What could have been done to prevent the SimCity capacity issues.
My day job, in a nutshell.
Test the heck out of it!
The majority of us know that the time for a developer to get some of the most valuable data about how their game will be received is from play and beta testing. While the majority of the info will come in the form of testing out the functionality of the game, there is also a stress test phase that is introduced. This is that all important performance test which the developers hope will provide a sense of how their game will perform. However, as has been stated around the web, the test is flawed. Not only is it limited to the size of the beta tester pool, but the developer also has no way of enticing all of them to participate. For that reason, the beta stress test should only be one of the tests performed.
There are a number of tools available that assist with automated performance testing. The key to understand about these tools is that they are not a direct representation of a user. In other words, you don’t need a workstation with the game running on it for every virtual user you want to simulate in your test. Instead, the tools simply mimic the communication that the workstation would do with the server. It doesn’t need to be running the game to do this. It just needs to understand how the game would communicate. Once that is done, a tester is able to run hundreds of users off of a single machine, making them simulate those people logging into the game and playing it. IP spoofing can be used in order to make the server think the traffic is coming from multiple sources.
The ultimate goal is to use both of the above tools to determine whether the current infrastructure can support the expected usage. From EA’s point of view, the goal would be to try to predict how many of users would login on day 1. To do that, first they would need to understand how many pre-orders they have in place. Next, they would need to understand the percentage of users who do not pre-order but just purchase the game on day 1. Since SimCity was a brand new game, they would only be able to use statistics from another AAA title they already have, perhaps something like Crysis 3. If it turns out that Crysis had a 50/50 split, than they take the number of pre-orders for SimCity, double it, and use the above mentioned automation tool to see how their servers behave. While it might not be 100% perfect, it will give everyone a general sense of how far along the application is in being able to support high end volumes.

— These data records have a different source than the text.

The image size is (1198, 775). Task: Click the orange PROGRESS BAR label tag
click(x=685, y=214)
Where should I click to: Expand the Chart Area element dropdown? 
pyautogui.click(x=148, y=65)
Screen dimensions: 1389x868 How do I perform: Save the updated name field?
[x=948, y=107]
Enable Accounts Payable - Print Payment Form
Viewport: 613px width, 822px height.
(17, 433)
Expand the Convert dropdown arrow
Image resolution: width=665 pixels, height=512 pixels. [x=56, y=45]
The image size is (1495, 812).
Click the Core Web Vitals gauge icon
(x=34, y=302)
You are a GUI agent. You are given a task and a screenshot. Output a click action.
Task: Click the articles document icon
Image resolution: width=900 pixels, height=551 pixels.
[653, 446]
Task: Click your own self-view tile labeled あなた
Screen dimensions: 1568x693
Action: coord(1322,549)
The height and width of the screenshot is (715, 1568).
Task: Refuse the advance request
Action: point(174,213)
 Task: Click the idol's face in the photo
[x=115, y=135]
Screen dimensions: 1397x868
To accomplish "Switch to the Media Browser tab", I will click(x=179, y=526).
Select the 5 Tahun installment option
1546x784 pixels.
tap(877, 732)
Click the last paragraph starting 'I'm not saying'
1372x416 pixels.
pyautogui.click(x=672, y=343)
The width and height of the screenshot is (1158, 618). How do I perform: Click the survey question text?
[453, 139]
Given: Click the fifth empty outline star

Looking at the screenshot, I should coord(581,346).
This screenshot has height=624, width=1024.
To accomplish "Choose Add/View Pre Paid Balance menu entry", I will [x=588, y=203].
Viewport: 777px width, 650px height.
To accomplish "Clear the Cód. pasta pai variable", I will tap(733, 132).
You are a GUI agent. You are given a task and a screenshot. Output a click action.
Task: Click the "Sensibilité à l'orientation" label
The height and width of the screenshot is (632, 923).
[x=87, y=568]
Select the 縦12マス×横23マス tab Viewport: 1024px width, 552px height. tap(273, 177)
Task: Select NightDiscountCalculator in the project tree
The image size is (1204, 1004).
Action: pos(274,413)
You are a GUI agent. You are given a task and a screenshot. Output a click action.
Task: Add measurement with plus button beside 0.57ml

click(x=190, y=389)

Once that test is complete, the game should go into beta and the stress test should occur. Even if that stress test only turns out to be 10% of the volume that was run through the automation tool, the behavior on the system should help in validating whether the simulation being used for the test was accurate. If it turns out that an average user uses the game differently than expected, the simulation needs to be updated to reflect that and the test re-run with updated pre-order numbers from that point. The last test done should increase volume by at least 20% to check for the worst case scenario. Once all of this is done, there is a level of certainty that can be established for how the game will perform.